Finding a mortgage for a property in the same country you reside is stressful enough, so imagine how much worse it could be if you needed to obtain a mortgage for a property overseas. This is where expat mortgages come into play. What exactly is an expat mortgage, I hear you ask. An expat mortgage is a mortgage solution provided to persons who wish to purchase a property in a jurisdiction of which they are non-resident or non-domiciled.
Residency is defined as the place you live in on a normal day-to-day basis. Domicile is essentially your country of origin, so if I am born in England and live in England then my domicile is English. However if I was born in England, move to Australia, cut all ties with England and never return to England to reside then my domicile could change to Australian. If I did return to England then my domicile would still be English. Make sure you speak to a professional tax adviser before taking any sort of actions that may involve residency and domicile considerations.
So how do expat mortgages work? As a simplified explanation, there are two types of expat mortgages, one where I am looking to leave a country and require a mortgage in a new jurisdiction, and one where I am looking to return to a country after I have finished working overseas. They both work along the same lines though, a mortgage is provided to you and secured against the new property you have bought. You then repay your mortgage amounts and when you return/move to your new country of residence you will have a home waiting for you to live in.
It’s not as easy as it sounds though; on a normal straightforward mortgage the minimum deposit usually required is 10%, but on expat mortgages it is 25%. Then as touched on before, there are the taxation implications of owning property in separate jurisdictions meaning not only will you need to pay for tax advice but you may need to pay two sets of tax as well.
This tends to be the reason why expat mortgages are more popular among expatriate workers in lucrative fields such as finance, law, and oil. However do not be put off by this, if you are able to save for a sufficient deposit and are in a position where you could afford the associated mortgage and costs then looking at a buy to let expat mortgage could be the solution for you.

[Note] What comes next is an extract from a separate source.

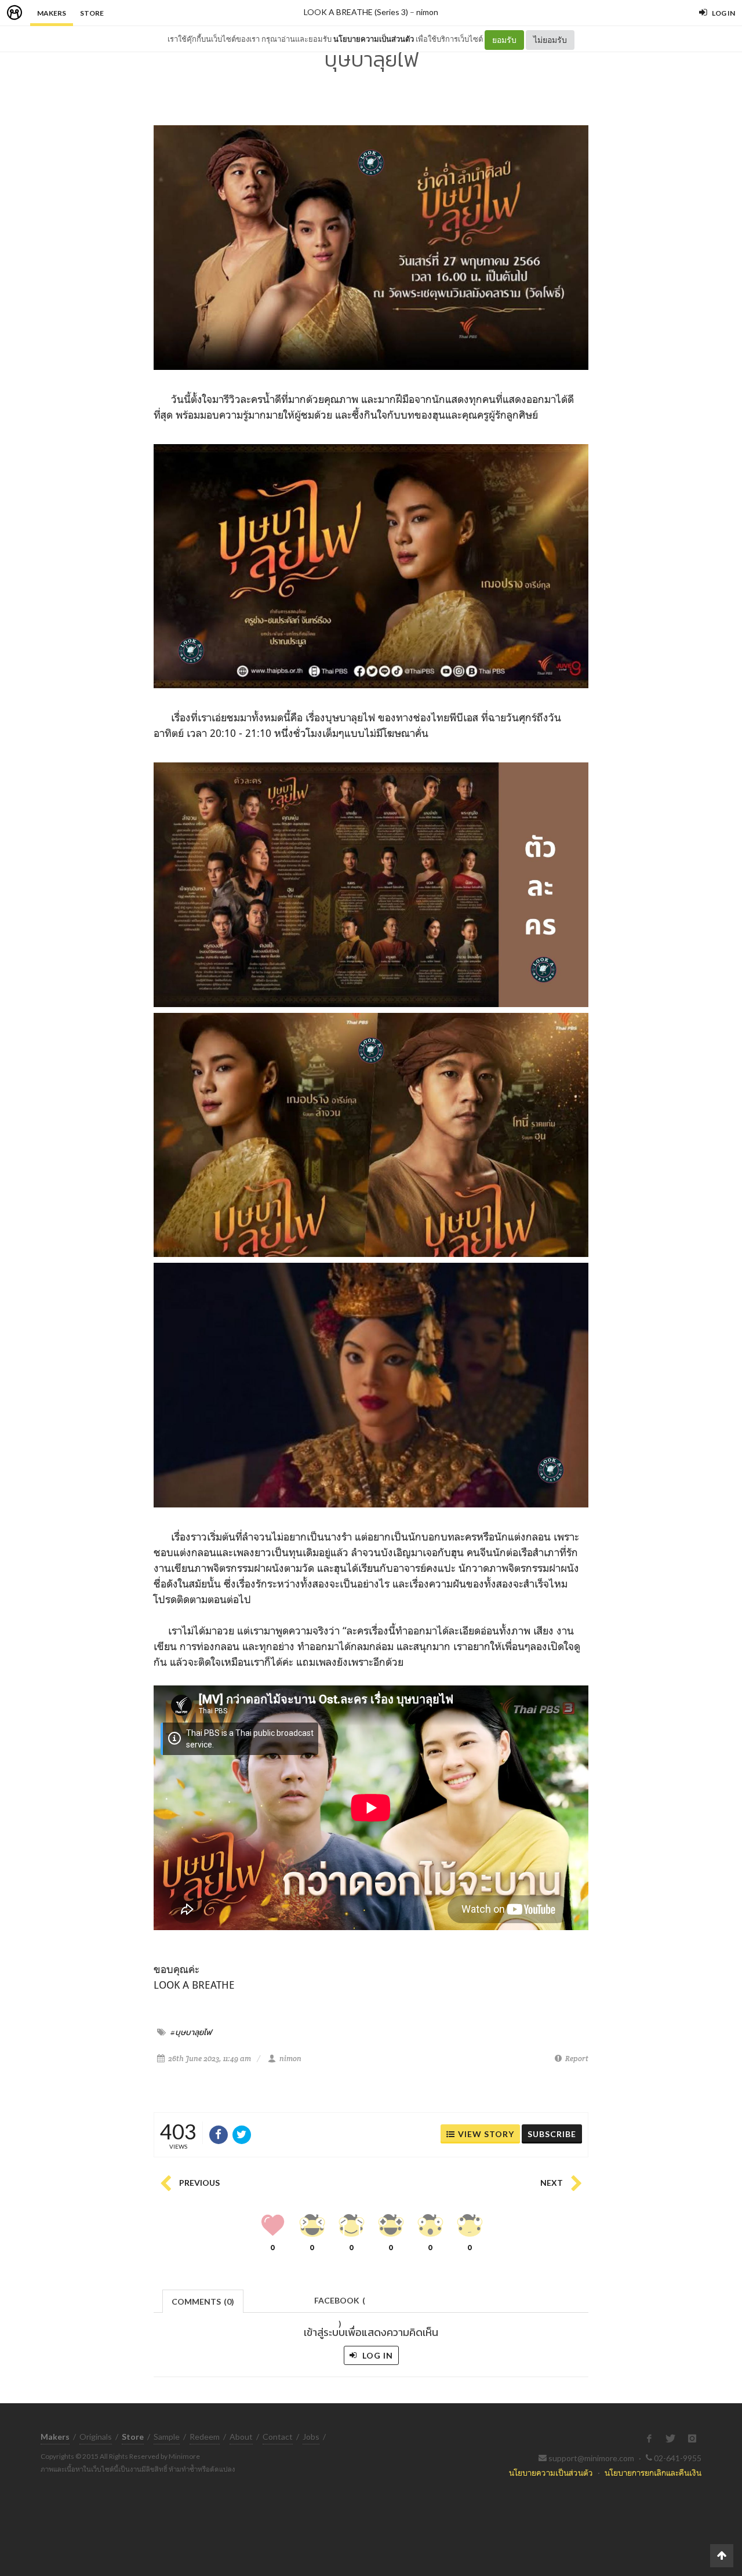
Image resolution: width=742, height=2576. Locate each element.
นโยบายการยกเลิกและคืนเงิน (653, 2472)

If you can afford the other related costs associated with owning an overseas property, then letting it out to a tenant will bring in an extra income that you could use to reduce your expenses on said property. Be careful though as it is likely it would be classified as income, so this would be another point to check with your tax adviser. Still, a great solution as you earn that extra money, and then you still have a home to move into for when you return to the country, simply do not renew the lease on your house, or if it’s an emergency you can always give your tenants due notice. Make sure your mortgage provider is aware from the outset if you are looking for a buy to let expat mortgage as they can have a different set of conditions.